- **Work request**: Could you restate all of the records exactly, leaving out the pictures?

- **Source data**:
§ §

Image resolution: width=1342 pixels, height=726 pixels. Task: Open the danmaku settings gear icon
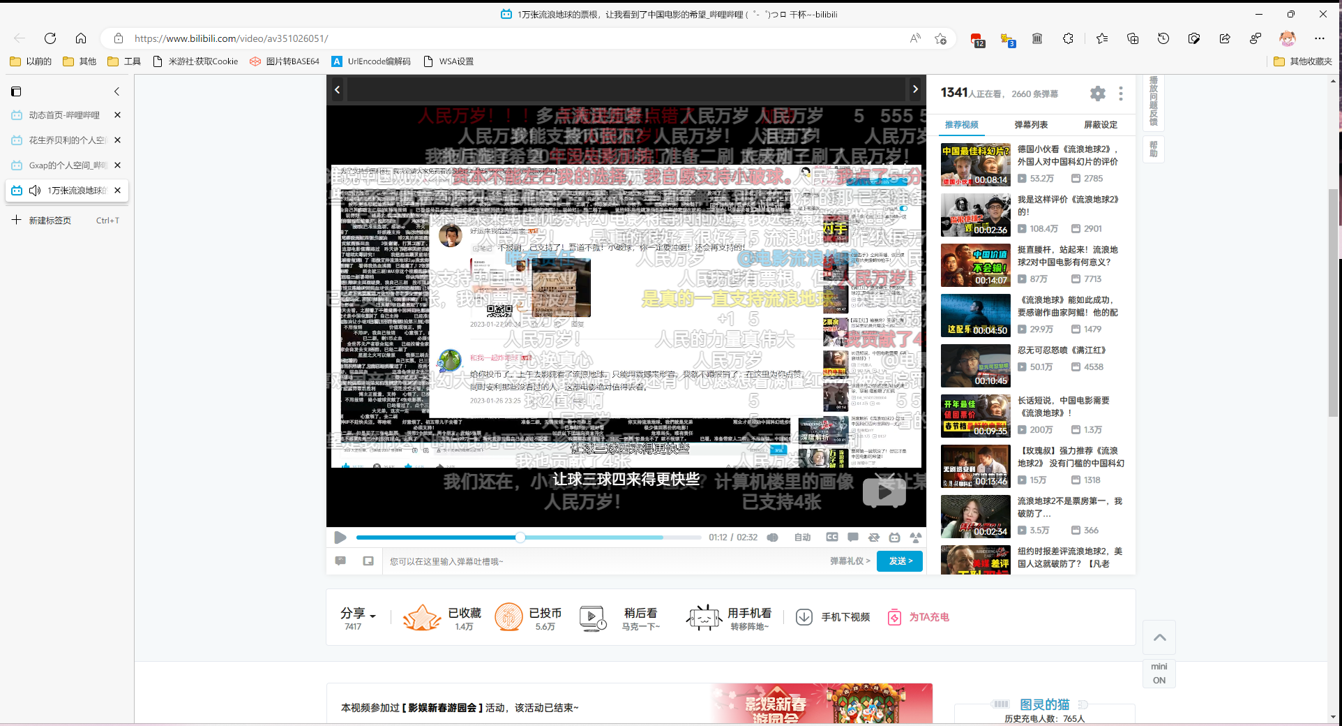pyautogui.click(x=1097, y=93)
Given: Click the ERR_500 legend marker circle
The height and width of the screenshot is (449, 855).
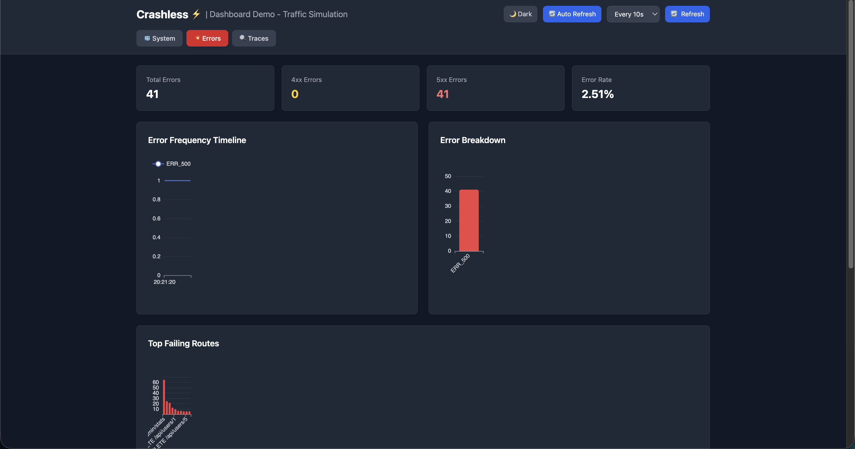Looking at the screenshot, I should pyautogui.click(x=158, y=164).
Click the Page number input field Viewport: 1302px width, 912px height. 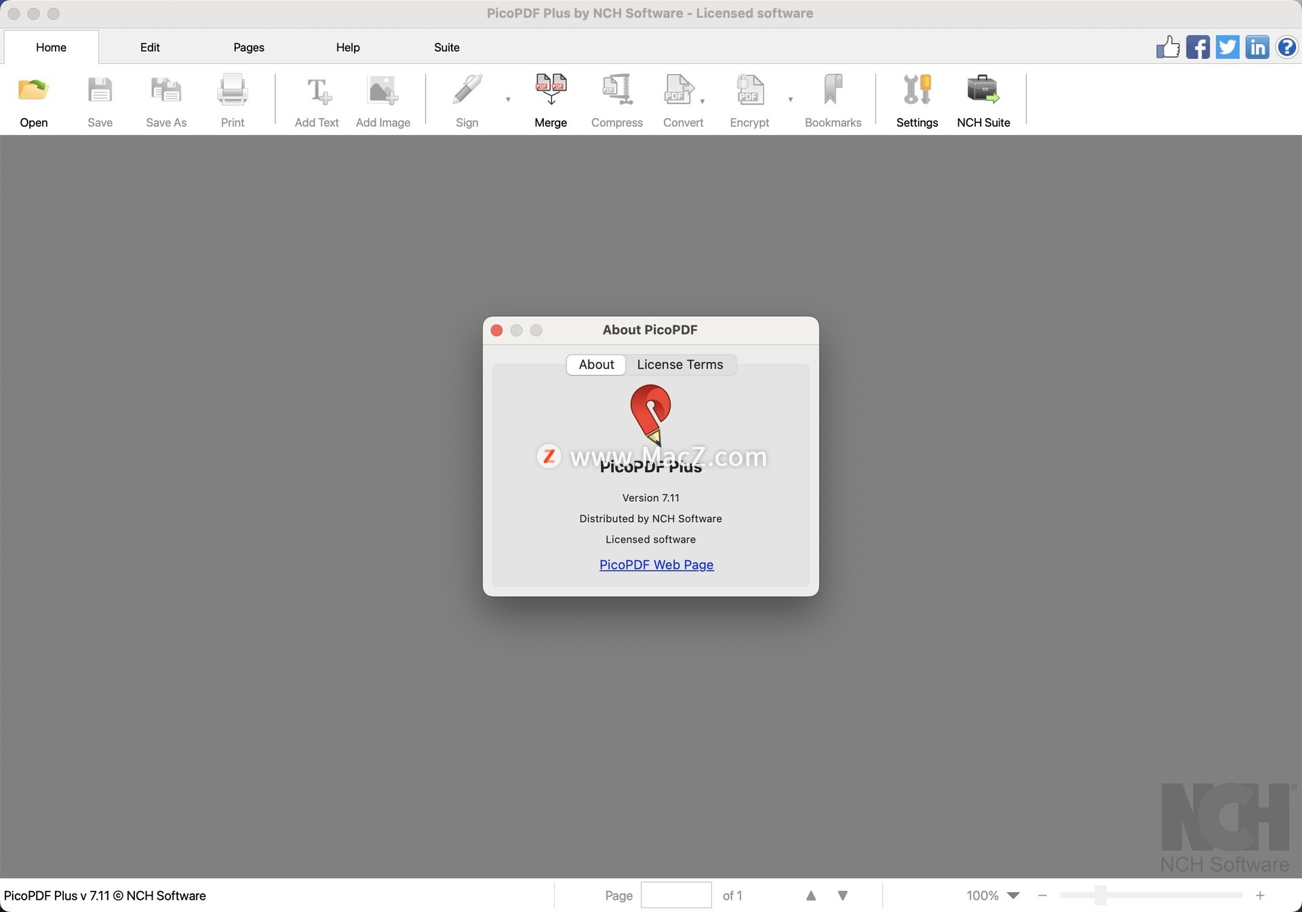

§ §

- **Exercise result**:
Image resolution: width=1342 pixels, height=726 pixels. Task: Open the danmaku settings gear icon
pyautogui.click(x=1097, y=93)
Given: Click the ERR_500 legend marker circle
The height and width of the screenshot is (449, 855).
Looking at the screenshot, I should pyautogui.click(x=158, y=164).
Click the Page number input field Viewport: 1302px width, 912px height. 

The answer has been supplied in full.